Entretien avec Marc Crapez, chercheur en science politique, sur la récente polémique autour des propos de François Hollande sur le PCF et FN.
Peut-on vraiment comparer le FN et le PC comme l’a fait le Président de la République dimanche sur Canal + ?
La comparaison est fondée. Le journal Libération relève, à juste titre, des analogies dans la critique des monopoles et des profits capitalistes qui sacrifieraient l’intérêt national. Il faut ajouter à cela quelques épisodes hostiles à l’immigration de la part du PC des années 70. Ce discours contre la haute finance accaparant la richesse publique était répandu au 19ème siècle. C’est une sorte de doctrine « anti-Gros » propre à un socialisme archaïque.
Quels sont les enjeux d’une telle comparaison ?
François Hollande n’a pas posé d’équivalence entre FN et PC. Il réduisait le programme du FN à un « tract », tout en créditant le PC des années 70 de « principes ». L’extrême-gauche n’en a pas moins exigé des excuses… La droite restant muette, c’est le député socialiste modéré Christophe Caresche qui a sauvé l’honneur en rétorquant : « les peuples asservis par le communisme attendent toujours des excuses politiques du PCF ». A contrario, un jeune universitaire proche du PS assène : « cela fait longtemps que d’un point de vue scientifique, un sort a été fait à l’idée d’un parallèle entre le PCF et le FN ».
On voit bien là ce qui sépare deux gauches. L’une a médité les leçons anti-totalitaires de l’historien François Furet et la notion de gaucho-lepénisme du politologue Pascal Perrineau. L’autre fait la sourde oreille et œuvre sans relâche à la suprématie de son idéologie. L’enjeu est donc politicien. Le socialo-communisme subsiste dans des majorités municipales, à commencer par celle de Paris. Et comme une proportion importante des universitaires en sciences sociales a un passé d’extrême-gauche, certaines idées se trouvent légitimées sous couvert de « scientificité ».
Quels sont les termes du débat ?
En fait, il n’y a jamais eu de débat intellectuel loyal. L’anticommunisme de Raymond Aron, d’Annie Kriegel et de François Furet, a simplement été marginalisé. Ceux qui ont été staliniens ou pro-Chinois, dans leur jeunesse, font oublier leurs errements en prétextant une dissymétrie entre extrémismes politiques.

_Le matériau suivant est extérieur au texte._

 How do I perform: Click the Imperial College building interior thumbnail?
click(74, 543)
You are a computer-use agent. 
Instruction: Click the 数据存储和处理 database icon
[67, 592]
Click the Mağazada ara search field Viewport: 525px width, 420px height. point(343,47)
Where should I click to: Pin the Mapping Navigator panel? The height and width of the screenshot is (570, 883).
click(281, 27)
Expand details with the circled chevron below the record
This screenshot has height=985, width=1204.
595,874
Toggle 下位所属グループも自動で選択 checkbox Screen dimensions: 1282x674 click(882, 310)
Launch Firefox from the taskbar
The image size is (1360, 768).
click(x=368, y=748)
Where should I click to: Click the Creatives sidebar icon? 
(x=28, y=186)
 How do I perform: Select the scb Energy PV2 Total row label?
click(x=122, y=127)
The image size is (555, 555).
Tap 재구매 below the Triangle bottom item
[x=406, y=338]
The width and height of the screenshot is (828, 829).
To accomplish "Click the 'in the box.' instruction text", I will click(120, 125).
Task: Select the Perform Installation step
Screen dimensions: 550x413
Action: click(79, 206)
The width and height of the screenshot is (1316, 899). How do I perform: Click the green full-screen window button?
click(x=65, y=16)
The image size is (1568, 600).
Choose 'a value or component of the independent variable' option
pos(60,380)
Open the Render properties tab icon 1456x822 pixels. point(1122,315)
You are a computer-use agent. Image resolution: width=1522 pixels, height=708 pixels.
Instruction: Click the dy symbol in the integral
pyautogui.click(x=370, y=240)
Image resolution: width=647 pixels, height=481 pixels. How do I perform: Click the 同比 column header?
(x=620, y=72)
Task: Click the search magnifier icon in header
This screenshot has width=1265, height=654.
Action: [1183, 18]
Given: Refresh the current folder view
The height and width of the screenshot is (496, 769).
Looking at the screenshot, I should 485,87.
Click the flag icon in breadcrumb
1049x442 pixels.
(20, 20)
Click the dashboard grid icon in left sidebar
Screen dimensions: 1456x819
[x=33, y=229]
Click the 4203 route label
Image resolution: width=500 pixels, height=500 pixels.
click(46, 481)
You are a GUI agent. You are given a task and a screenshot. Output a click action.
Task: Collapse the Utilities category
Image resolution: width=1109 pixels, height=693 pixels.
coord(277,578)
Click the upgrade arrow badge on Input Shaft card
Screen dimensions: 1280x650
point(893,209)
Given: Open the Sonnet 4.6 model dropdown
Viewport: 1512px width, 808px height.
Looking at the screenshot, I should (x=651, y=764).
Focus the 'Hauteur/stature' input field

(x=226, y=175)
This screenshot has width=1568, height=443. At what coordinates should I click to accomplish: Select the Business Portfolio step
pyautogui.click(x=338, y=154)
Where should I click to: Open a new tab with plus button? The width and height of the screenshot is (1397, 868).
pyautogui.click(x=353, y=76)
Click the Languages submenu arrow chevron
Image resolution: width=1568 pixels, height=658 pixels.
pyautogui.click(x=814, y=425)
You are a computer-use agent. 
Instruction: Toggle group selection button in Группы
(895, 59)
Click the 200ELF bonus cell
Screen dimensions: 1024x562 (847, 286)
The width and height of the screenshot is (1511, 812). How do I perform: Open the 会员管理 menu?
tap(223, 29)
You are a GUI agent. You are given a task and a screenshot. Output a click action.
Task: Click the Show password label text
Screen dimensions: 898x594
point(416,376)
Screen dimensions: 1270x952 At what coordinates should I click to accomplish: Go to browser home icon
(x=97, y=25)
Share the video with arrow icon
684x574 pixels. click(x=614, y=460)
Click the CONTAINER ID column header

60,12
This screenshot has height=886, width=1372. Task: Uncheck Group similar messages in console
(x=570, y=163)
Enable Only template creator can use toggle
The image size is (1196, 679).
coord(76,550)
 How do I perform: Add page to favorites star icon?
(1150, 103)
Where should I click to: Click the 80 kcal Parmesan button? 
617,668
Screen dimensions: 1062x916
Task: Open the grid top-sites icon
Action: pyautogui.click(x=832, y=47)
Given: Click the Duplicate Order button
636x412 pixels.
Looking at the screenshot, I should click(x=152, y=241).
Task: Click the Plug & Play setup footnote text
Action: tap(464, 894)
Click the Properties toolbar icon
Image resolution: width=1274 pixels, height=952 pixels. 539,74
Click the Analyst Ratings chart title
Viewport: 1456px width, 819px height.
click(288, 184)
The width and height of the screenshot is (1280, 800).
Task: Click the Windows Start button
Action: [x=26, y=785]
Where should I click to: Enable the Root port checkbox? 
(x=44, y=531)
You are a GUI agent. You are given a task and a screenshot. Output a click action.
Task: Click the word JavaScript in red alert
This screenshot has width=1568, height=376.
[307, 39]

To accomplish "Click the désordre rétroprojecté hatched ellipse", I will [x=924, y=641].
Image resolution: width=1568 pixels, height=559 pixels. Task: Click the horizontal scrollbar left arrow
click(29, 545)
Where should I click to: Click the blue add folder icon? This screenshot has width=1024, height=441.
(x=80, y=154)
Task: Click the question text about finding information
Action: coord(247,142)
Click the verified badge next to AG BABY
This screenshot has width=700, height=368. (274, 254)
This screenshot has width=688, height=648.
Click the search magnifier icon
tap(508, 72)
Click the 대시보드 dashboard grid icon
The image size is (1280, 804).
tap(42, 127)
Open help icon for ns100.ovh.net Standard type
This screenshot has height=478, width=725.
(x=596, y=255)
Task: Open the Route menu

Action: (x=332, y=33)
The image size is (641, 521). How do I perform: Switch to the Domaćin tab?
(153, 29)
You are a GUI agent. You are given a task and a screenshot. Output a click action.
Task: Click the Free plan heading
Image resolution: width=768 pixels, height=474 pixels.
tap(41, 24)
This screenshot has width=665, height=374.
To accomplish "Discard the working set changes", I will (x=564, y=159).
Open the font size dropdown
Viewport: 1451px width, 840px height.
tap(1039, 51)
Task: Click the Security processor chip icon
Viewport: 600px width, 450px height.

Elle repose sur cet argument ultime : de Gaulle a gouverné avec des communistes et pas avec l’extrême-droite, donc l’extrême-gauche aurait une honorabilité que n’aurait pas l’extrême-droite.
Cet argument fait allusion au contexte spécifique de l’après-guerre, où de Gaulle cohabita avec des ministres communistes notamment pour neutraliser la force insurrectionnelle qu’ils pouvaient représenter dans une situation troublée. Il s’agissait là d’un contexte unique et d’autres situations furent aux antipodes. À Londres en 1940, il n’y avait pas l’ombre d’un communiste du fait du pacte germano-soviétique, et ceux qui avaient rejoint de Gaulle étaient en grande majorité de droite classique, de droite de la droite (comme de Gaulle lui-même) et d’extrême-droite. Dans sa France Libre de la première heure, de Gaulle eut ainsi des « ministres » d’extrême-droite.
Par la suite, la grande majorité des soldats sous commandement anglo-américain qui nous ont délivré du nazisme combattaient les armées sous commandement allemand et l’oppression idéologique totalitaire qu’elles symbolisaient mais ils n’avaient pas du tout le sentiment de combattre l’extrême-droite. Ils étaient de toutes opinions politiques mais attachés aux préjugés de leur temps, c’est-à-dire suspects de xénophobie selon les canons du politiquement correct actuel.
Actuellement, la majorité des citoyens se défie des partis extrémistes parce qu’elle redoute qu’ils ne s’emparent du pouvoir pour mettre fin aux libertés publiques et déclencher une chasse aux opposants. Comme le souligne l’historien André Sénik, la nostalgie historique susceptible de peser dans cette direction est aujourd’hui moins présente à l’extrême-droite qu’à l’extrême-gauche.